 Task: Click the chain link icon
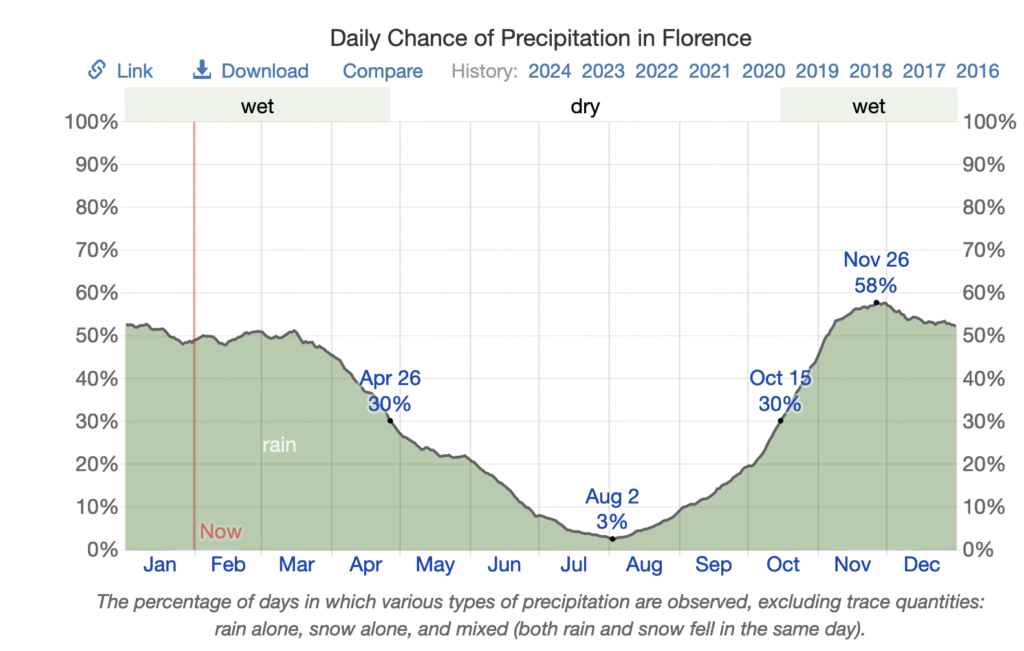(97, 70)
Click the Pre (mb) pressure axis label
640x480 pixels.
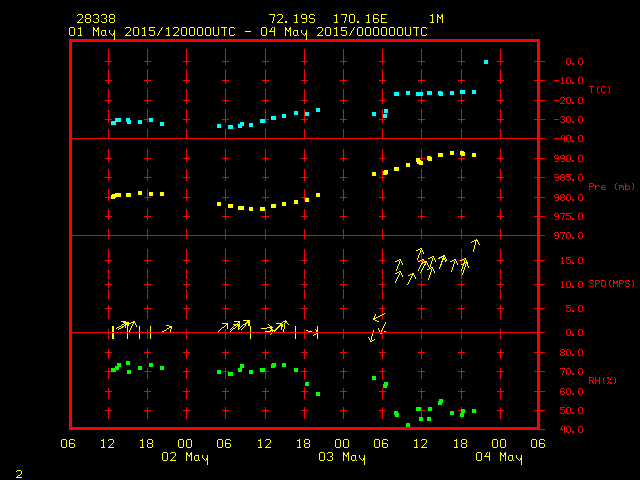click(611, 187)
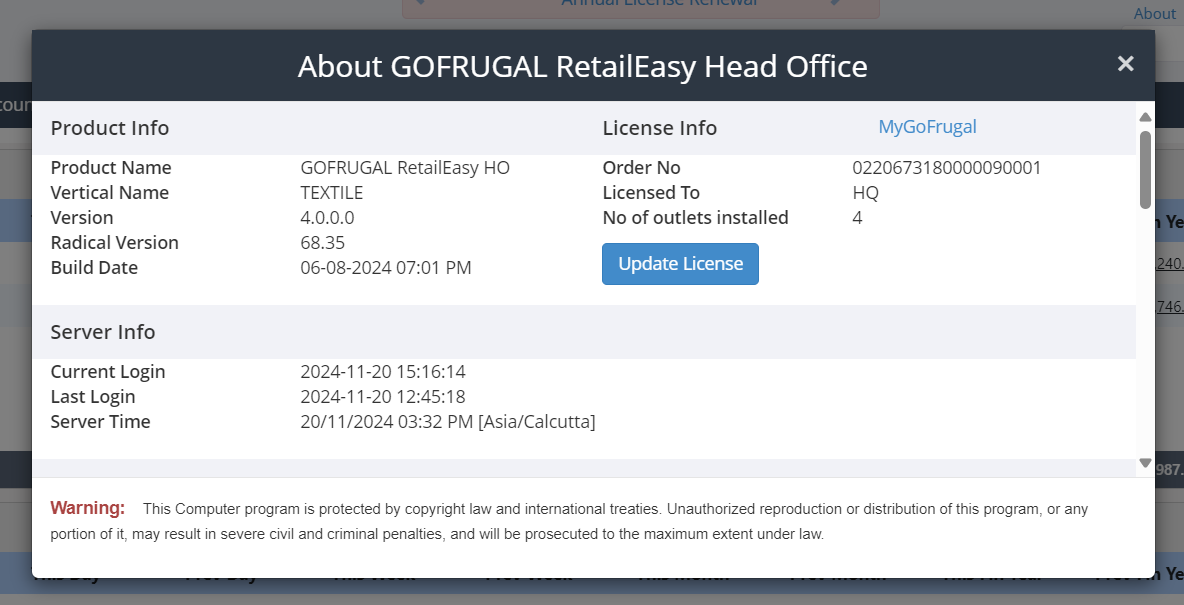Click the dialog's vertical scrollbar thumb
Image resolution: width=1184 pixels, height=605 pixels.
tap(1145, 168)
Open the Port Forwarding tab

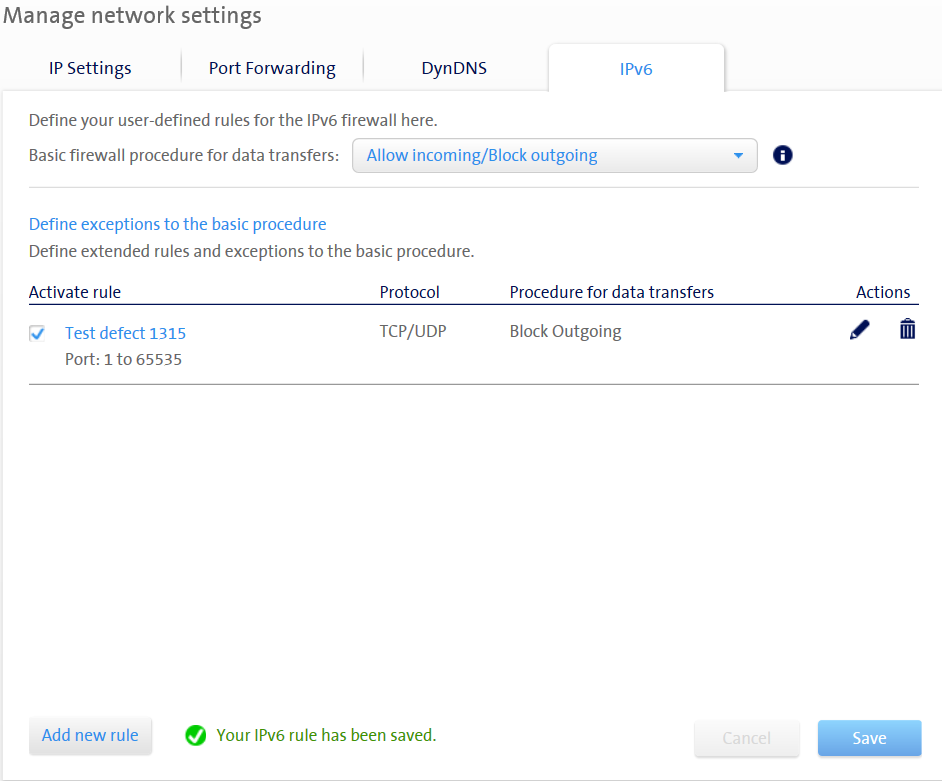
==
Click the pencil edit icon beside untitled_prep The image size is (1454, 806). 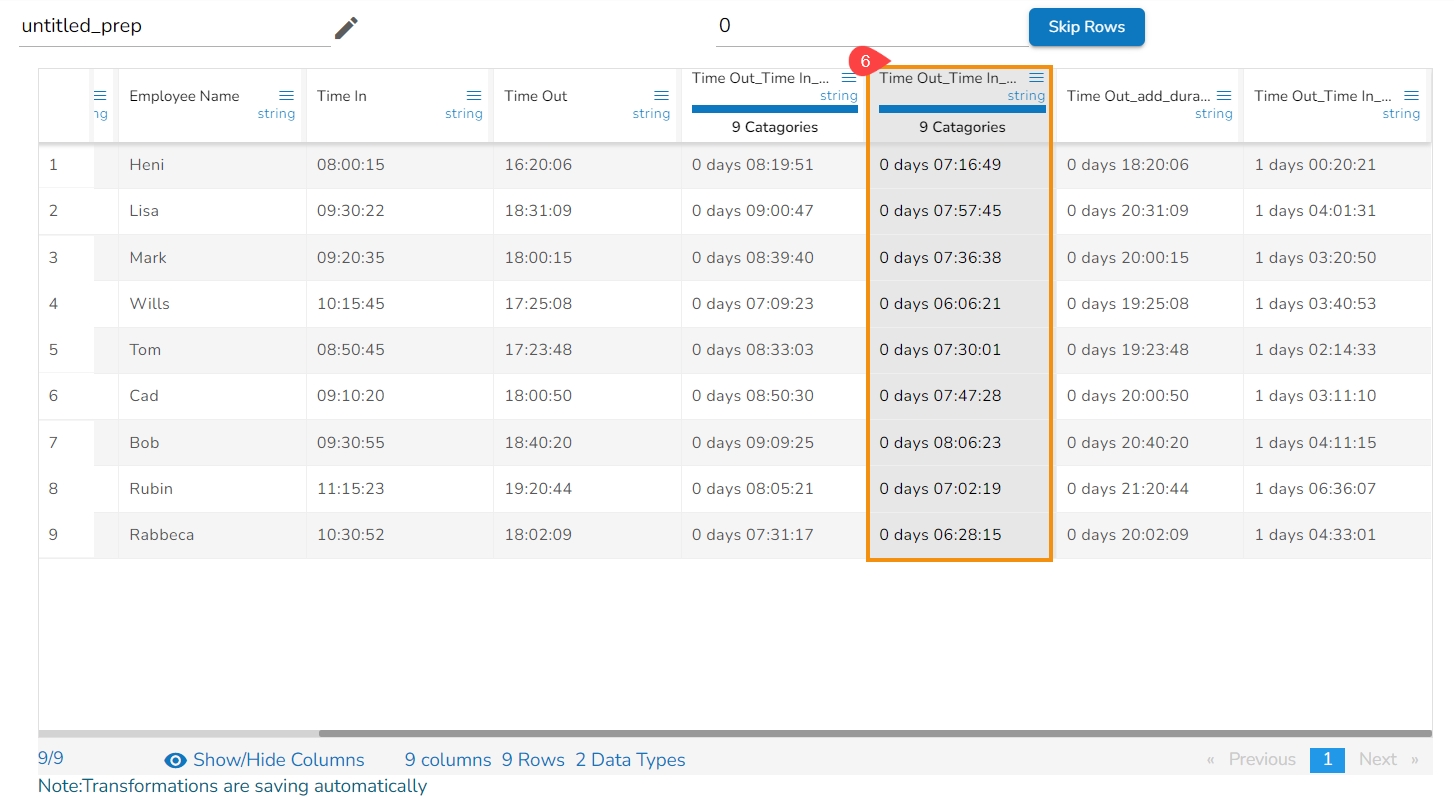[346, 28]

▶ INSTRUCTIONS FOR THE TASK: Please reproduce the listing from the line with "Click the Pre (mb) pressure axis label" to the line with "Open the Port Forwarding tab", including both of those lines, and leave the pictures out.

▶ REPLY TO THE TASK:
Click the Pre (mb) pressure axis label
640x480 pixels.
click(611, 187)
Click the dialog's vertical scrollbar thumb
Image resolution: width=1184 pixels, height=605 pixels.
tap(1145, 168)
Open the Port Forwarding tab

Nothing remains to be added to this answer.